TCs help to explain why students need more than an internet connection if they are to become adept at a particular discipline. Accessing information can lead to a bewildering array of relevant or irrelevant knowledge. Without grasping fundamental threshold concepts, students risk building incorrect models. Threshold concepts require knowledge that is frequently best attained through repeated exposure, experience and educative guidance from an experienced hand.

In terms of MELT, the educative guidance required to cross over thresholds (from a TC perspective) falls within the prescribed and bounded scope provided by educators. Here, modelling of and guidance into content and concepts are a part of the educational experience that students may need before they are ready for self-initiated discovery. Merely ‘telling’ a student about a threshold concept does not guarantee that they will internalise it. True understanding of a TC requires more than hard thinking; it may require every facet of MELT, including the application of current ideas and observation of where these fall short. Most commonly, this happens in an environment of low student autonomy, where teachers provide students with a highly prescribed learning environment and the students emulate. This can be a good way to help many students move across a threshold, because the teacher will be aware of conceptual sticking points. However, if a lesson pertains to a threshold concept that some have already grasped and others have not, there can be frustration. If the teacher assumes the TC as background knowledge, those who have failed to cross the threshold will feel left behind. Conversely, if the teacher approaches the TC as something that all need to learn, those who have already ‘crossed the threshold’ will feel bored. In such cases, it can be necessary to provide students who understand the TC with more scope for their learning autonomy.

Once attained, TCs allow students to operate in a whole new way and, in terms of the MELT, the attained concepts enable students to operate with higher autonomy, more ownership and empowerment, until the next TC is encountered. MELT’s perspective on autonomy, as unpacked in Chap. 2, suggests a shuttling back and forth between low and high student autonomy. Shuttling back to lower learning autonomy (where teachers prescribe and/or students emulate) shows a recognition of the need for students to be guided through new TCs.
=-=-=
Challenges:
(1) Can you quote the passage on threshold concepts from "TCs help to" to "an experienced hand."?
(2) How would you restate the paragraph of the threshold concepts passage that begins "Once attained, TCs allow students" more briefly, keeping its main facts?

Stored data:
=-=-=
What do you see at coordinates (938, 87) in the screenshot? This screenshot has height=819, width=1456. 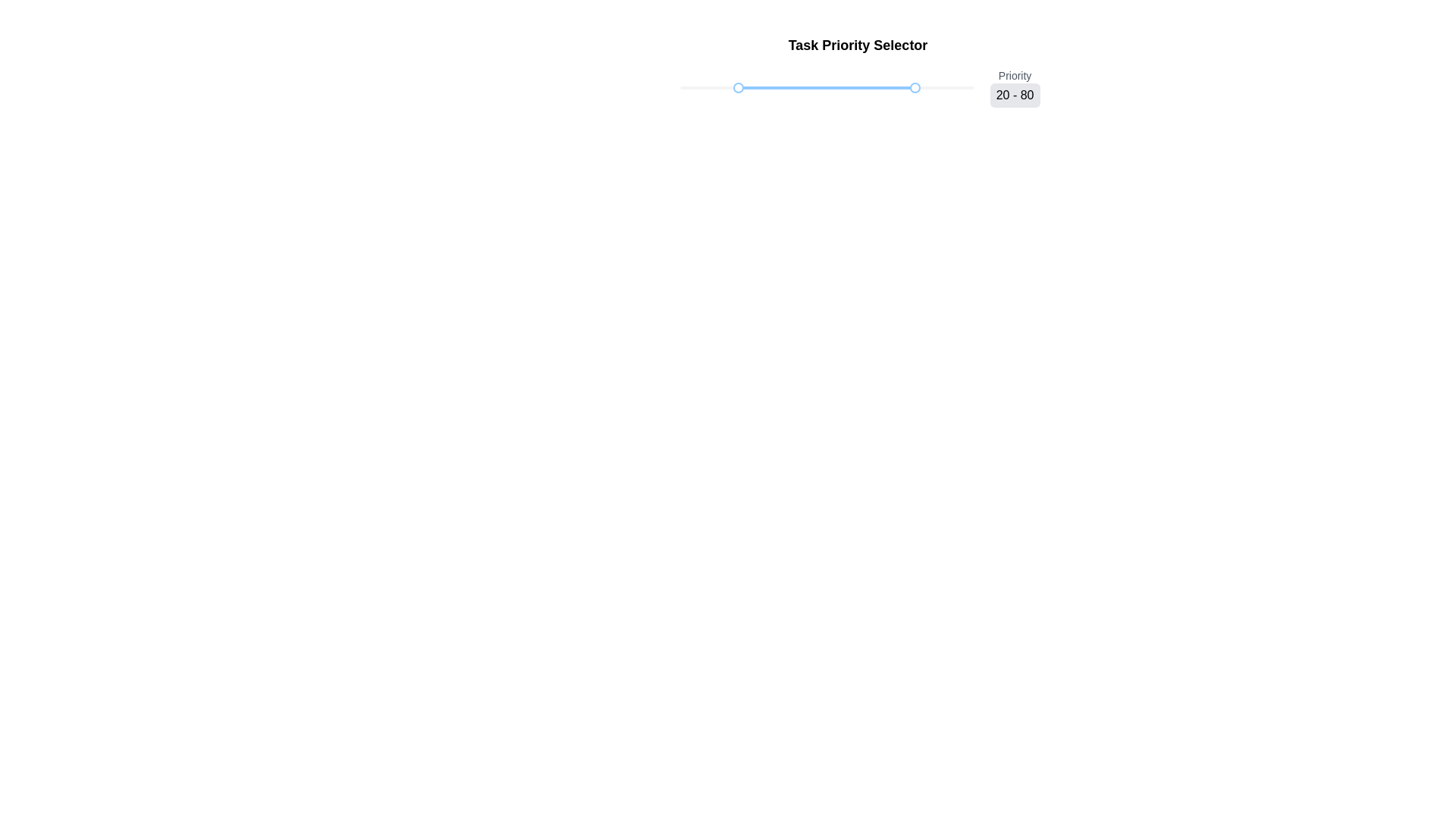 I see `the priority slider` at bounding box center [938, 87].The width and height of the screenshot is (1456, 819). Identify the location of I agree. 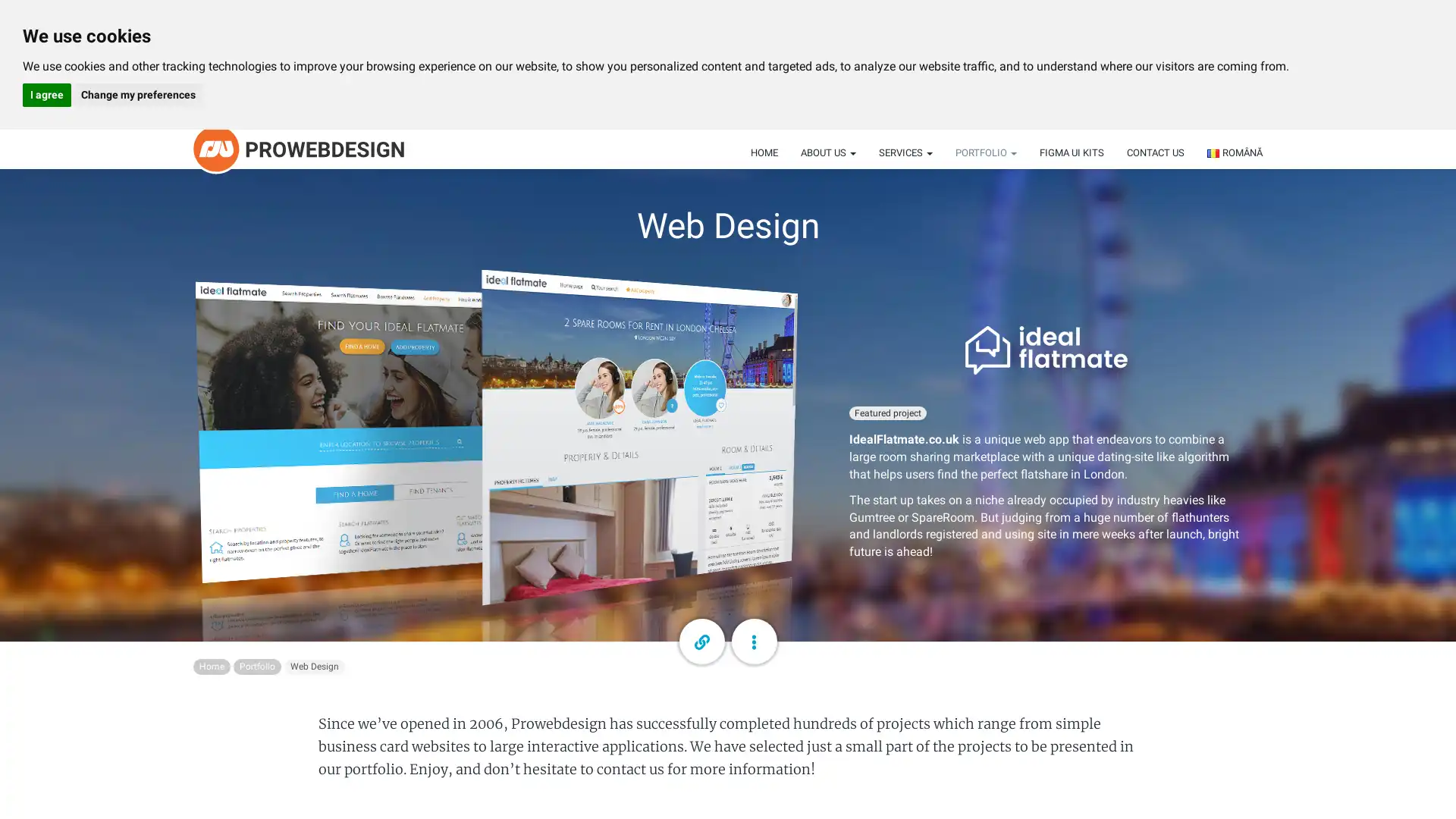
(47, 95).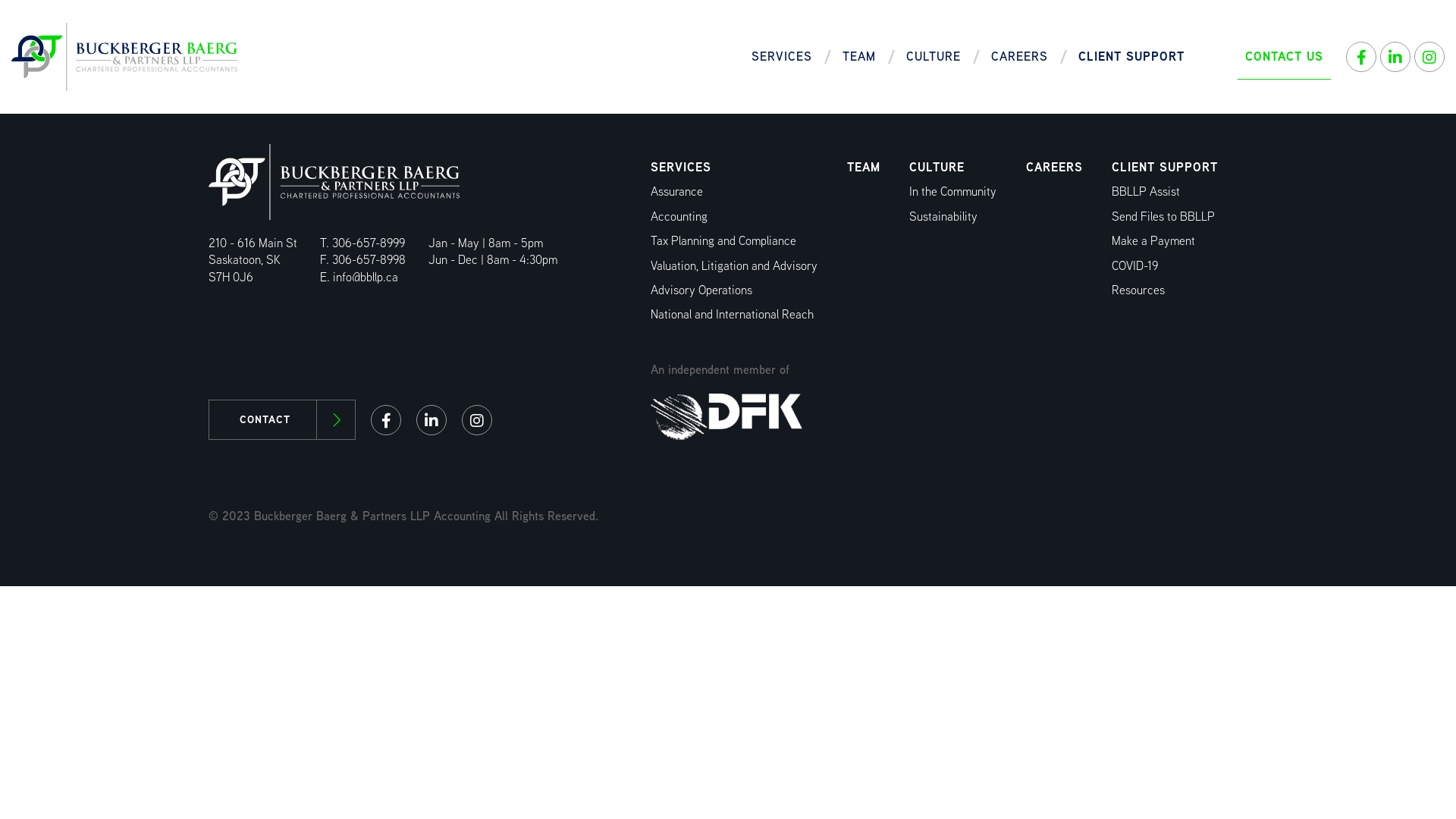  I want to click on 'CONTACT US', so click(1283, 55).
=-=-=
Full solutions:
(1)
TCs help to explain why students need more than an internet connection if they are to become adept at a particular discipline. Accessing information can lead to a bewildering array of relevant or irrelevant knowledge. Without grasping fundamental threshold concepts, students risk building incorrect models. Threshold concepts require knowledge that is frequently best attained through repeated exposure, experience and educative guidance from an experienced hand.

(2) In MELT terms, attained TCs let students work with more autonomy, ownership and empowerment until they meet the next TC. As Chap. 2 explains, MELT sees students shuttling between low and high autonomy. Returning to low autonomy, where teachers prescribe and/or students emulate, recognizes that students need guidance through new TCs.